Whenever the word "chevron" appears in a line of the data below, copy that line.
Material for the task: Begin
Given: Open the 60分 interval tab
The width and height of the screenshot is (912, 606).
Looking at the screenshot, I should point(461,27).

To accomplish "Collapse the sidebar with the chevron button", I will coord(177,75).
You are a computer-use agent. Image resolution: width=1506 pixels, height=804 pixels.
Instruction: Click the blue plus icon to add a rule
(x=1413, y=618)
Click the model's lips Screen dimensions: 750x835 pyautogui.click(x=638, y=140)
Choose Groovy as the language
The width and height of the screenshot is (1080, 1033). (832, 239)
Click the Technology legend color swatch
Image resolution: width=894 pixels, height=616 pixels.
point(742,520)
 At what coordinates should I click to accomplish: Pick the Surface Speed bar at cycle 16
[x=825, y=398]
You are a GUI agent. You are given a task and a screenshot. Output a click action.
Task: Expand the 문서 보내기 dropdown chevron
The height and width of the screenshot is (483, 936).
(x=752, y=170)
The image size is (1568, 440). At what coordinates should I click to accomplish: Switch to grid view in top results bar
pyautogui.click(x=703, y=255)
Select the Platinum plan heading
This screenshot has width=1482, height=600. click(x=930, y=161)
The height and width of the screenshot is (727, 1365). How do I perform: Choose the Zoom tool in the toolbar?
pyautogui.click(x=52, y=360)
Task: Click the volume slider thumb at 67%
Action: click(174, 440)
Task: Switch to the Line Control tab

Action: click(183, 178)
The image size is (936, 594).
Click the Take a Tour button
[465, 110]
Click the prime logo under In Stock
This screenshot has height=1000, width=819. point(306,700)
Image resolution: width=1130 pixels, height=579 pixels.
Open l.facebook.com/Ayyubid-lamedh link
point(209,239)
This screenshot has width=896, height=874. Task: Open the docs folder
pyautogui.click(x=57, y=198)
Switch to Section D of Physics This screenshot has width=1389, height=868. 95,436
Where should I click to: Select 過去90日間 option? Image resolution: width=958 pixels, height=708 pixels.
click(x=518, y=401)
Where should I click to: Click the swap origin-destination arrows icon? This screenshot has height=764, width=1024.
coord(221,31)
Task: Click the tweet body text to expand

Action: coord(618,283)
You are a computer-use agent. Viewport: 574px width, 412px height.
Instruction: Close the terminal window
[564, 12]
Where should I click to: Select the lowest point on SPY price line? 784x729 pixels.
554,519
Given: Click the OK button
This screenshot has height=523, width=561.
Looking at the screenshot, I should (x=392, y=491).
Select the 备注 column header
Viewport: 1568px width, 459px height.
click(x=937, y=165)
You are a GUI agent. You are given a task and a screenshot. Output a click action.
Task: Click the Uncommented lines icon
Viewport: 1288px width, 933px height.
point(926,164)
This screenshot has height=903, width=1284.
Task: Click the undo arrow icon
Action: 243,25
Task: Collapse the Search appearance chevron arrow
Material for the task: End
**Response area:**
To accomplish "Collapse the sidebar with the chevron button", I will coord(177,75).
Task: Expand the 문서 보내기 dropdown chevron
Task: Collapse the Search appearance chevron arrow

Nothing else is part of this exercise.